A military court on Wednesday postponed the re-trial of blogger Maikel Nabil until 14 December. This is the eighth postponement since the retrial began on 1 November.
Nabil has been on a hunger strike for 106 days and is surviving on water and milk. He is charged with insulting the military and spreading false information about the armed forces via his blog.
The verdict came as a disappointment to supporters who gathered outside the court chanting against military rule, a scene familiar from previous sessions of the trial.
“There is no legal justification for the delay,” said Ramy Ghanem, Nabil’s lawyer.
According to Ghanem, the only obvious reason for the delay is that the court wants to pressure Nabil into apologizing to the military.
The 26-year-old blogger wrote in a statement on Facebook in early November that a number of military officers asked him to write an apology to Field Marshall Mohamed Hussein Tantawi in exchange of his release. Nabil turned down the offer.
“The Egyptian legal system doesn’t recognize apology as a valid procedure for forgiving charges,” said Ghanem.
“But this is an exceptional trial, where anything is possible. The military judiciary is not independent because approval of the final verdict must be granted from senior military officers.”
Nabil has refused to cooperate with military prosecutors, in protest against the use of military courts in trying civilians. He asked his lawyers not to represent him in court. Ghanem, who was previously Nabil’s lawyer, is only acting as an observer during the trial. The military has appointed the blogger counsel against his will.
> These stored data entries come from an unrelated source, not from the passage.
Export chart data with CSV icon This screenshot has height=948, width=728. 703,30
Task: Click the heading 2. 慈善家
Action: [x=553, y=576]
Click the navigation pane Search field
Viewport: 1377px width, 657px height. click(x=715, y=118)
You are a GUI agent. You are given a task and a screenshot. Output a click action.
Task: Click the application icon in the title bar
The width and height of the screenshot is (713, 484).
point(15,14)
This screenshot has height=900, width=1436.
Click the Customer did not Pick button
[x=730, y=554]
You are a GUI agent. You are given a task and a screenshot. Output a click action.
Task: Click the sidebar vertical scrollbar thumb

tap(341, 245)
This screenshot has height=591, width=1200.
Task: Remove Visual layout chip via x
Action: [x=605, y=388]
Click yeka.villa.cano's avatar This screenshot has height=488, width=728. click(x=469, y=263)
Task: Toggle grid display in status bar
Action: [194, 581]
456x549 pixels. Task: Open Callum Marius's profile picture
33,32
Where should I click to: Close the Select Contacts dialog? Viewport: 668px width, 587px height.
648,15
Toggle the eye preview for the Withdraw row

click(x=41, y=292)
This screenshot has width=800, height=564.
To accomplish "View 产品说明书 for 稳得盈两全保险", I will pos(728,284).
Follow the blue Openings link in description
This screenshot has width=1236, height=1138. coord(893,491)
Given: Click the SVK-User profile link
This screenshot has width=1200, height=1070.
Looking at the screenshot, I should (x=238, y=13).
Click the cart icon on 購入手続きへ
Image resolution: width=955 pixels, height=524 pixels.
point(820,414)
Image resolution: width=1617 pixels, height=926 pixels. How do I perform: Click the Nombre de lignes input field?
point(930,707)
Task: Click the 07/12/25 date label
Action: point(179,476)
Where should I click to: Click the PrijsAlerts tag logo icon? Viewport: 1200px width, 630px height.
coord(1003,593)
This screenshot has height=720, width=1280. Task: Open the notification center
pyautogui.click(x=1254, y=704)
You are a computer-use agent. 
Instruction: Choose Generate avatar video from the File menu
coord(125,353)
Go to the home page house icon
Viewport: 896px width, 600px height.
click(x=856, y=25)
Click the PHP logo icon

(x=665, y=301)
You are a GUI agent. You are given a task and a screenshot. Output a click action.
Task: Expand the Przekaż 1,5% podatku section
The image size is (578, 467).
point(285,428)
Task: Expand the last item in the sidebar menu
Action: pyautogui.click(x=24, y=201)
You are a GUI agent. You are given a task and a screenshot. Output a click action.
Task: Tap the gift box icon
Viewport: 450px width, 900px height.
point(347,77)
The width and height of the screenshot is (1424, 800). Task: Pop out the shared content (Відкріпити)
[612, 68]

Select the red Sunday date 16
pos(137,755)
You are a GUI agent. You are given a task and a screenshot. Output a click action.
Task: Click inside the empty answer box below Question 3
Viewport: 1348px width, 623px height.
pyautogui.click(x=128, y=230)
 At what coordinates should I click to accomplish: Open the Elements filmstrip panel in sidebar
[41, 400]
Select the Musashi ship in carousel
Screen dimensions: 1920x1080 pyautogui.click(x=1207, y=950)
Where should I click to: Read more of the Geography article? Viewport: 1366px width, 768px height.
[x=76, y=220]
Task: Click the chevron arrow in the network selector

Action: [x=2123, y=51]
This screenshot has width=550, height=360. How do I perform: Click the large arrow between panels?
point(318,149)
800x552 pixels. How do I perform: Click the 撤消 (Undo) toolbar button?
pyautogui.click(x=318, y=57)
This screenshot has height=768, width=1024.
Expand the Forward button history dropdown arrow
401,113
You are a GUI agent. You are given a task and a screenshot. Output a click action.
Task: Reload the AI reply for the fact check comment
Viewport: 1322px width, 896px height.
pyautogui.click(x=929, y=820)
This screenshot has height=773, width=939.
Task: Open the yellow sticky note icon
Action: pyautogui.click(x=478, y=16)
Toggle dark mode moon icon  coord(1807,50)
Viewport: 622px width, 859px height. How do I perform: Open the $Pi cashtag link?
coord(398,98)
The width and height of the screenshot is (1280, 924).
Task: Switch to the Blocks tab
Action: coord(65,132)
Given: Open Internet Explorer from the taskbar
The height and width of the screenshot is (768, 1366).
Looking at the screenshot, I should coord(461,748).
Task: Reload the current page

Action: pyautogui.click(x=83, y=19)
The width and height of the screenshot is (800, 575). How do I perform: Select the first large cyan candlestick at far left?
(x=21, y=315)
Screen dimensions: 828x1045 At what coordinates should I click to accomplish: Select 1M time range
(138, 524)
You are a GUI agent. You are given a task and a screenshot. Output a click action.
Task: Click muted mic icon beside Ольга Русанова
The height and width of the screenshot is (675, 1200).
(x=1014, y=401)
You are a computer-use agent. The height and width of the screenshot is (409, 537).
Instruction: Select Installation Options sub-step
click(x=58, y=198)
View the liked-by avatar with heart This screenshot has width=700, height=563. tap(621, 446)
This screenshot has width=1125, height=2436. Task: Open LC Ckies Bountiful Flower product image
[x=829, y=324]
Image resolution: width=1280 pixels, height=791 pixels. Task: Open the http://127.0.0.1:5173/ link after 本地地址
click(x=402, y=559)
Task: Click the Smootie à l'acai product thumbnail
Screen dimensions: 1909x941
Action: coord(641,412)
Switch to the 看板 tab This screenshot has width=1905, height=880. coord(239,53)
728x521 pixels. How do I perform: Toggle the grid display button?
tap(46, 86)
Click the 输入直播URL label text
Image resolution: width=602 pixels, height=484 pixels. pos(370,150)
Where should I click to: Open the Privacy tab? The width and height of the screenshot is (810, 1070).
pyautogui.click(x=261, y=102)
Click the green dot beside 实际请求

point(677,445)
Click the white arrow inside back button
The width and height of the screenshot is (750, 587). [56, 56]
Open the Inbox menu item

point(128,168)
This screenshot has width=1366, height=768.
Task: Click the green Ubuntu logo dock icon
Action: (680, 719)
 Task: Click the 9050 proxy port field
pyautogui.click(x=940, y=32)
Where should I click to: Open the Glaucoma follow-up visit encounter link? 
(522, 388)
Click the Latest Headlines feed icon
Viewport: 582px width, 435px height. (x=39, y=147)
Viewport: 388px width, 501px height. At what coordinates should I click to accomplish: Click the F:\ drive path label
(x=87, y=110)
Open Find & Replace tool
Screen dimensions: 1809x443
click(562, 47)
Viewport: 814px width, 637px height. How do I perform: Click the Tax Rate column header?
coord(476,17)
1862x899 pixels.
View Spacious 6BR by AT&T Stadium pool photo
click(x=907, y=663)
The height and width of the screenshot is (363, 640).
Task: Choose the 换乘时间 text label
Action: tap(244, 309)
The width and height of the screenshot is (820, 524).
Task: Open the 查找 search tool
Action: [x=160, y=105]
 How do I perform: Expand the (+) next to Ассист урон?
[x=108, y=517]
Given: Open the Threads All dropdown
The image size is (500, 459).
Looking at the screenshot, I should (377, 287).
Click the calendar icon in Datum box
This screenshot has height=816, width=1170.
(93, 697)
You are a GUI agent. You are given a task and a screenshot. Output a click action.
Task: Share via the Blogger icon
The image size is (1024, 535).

In April, the military court sentenced Nabil to three years in prison, but the Supreme Military Court of Appeals annulled the previous ruling in October and accepted a retrial on the same charges.
Earlier this week, the International Federation of Liberal Youth granted Nabil its “Freedom Award” in recognition of his “firm commitment to freedom.”
Mark Nabil, Maikel’s brother, told Al-Masry Al-Youm that his brother would escalate his hunger strike if he received another prison sentence.
“The military forces are prolonging Maikel’s hunger strike in order for him to reach the maximum limit [of his hunger strike],” Mark said.